Okunacak bölüm:
▽

Hizb-ut Tahrir.org Hizb-ut Tahrir.info Al-Ummah.org

Amerika’nın Şarm-uş Şeyh’teki Siyâsî Saldırısı Felluce’deki Vahşî Askerî Saldırısını Tamamlamak İçindir



 

El-Felluce’de vahşî saldırısını sürdüren, halkın evlerini başlarına yıkan, mescidlere tecâvüz edip namaz kılanları katleden, yaralıları acımasızca öldüren, her tarafı yaşlıların, kadınların ve çocukların temiz kanlarıyla ıslatan, ellerini vahşetle kirleten, tüm bunları yapan Amerika, şimdi de Şarm-uş Şeyh’te bir diğer saldırının başını çekti. Fakat bu defa Irak’taki katliamlarına devletlerarası ve bölgesel bir muvâfakat elde etmek, Irak yönetiminin başı olan zelîl uşağı Allâvî’yi desteklemek ve projesini, Büyük Ortadoğu Projesi’ni pazarlamak için bölgeyi baştan başa, sağa sola koşturarak kazanacağı devletlerarası bir meşruiyet ile Bush Amerikası’nı Irak’ta bağdaş kurarak oturtmaya yönelik siyâsî bir saldırıya geçti.

Amerika Şarm-uş Şeyh’te yalnızca dostlarını ve uşaklarını toplamakla kalmadı, hatta Irak krizinde yarı-düşman olarak gördüklerini bile bir araya getirdi. Devletlerarası Topluluk adı altında Irak’taki nüfuzunu sabitleştirmek ve gelecek yılın başında oynanacak olan seçimler senaryosu önündeki yolu asfaltlamak üzere önderliğini yaptığı bir safta hepsini sıraladı.

△

Sağlanan veriler:
▽

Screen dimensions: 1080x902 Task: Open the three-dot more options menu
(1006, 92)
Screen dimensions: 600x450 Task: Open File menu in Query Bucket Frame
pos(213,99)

△

Görev tanımı:
Okunacak bölüme göre Amerika, Şarm-uş Şeyh'te dostları ve uşaklarının dışında kimleri de bir araya getirdi? Bu veriler, okunacak bölümden ayrı bir malzemedir.

Çözüm:
Irak krizinde yarı-düşman olarak gördüklerini.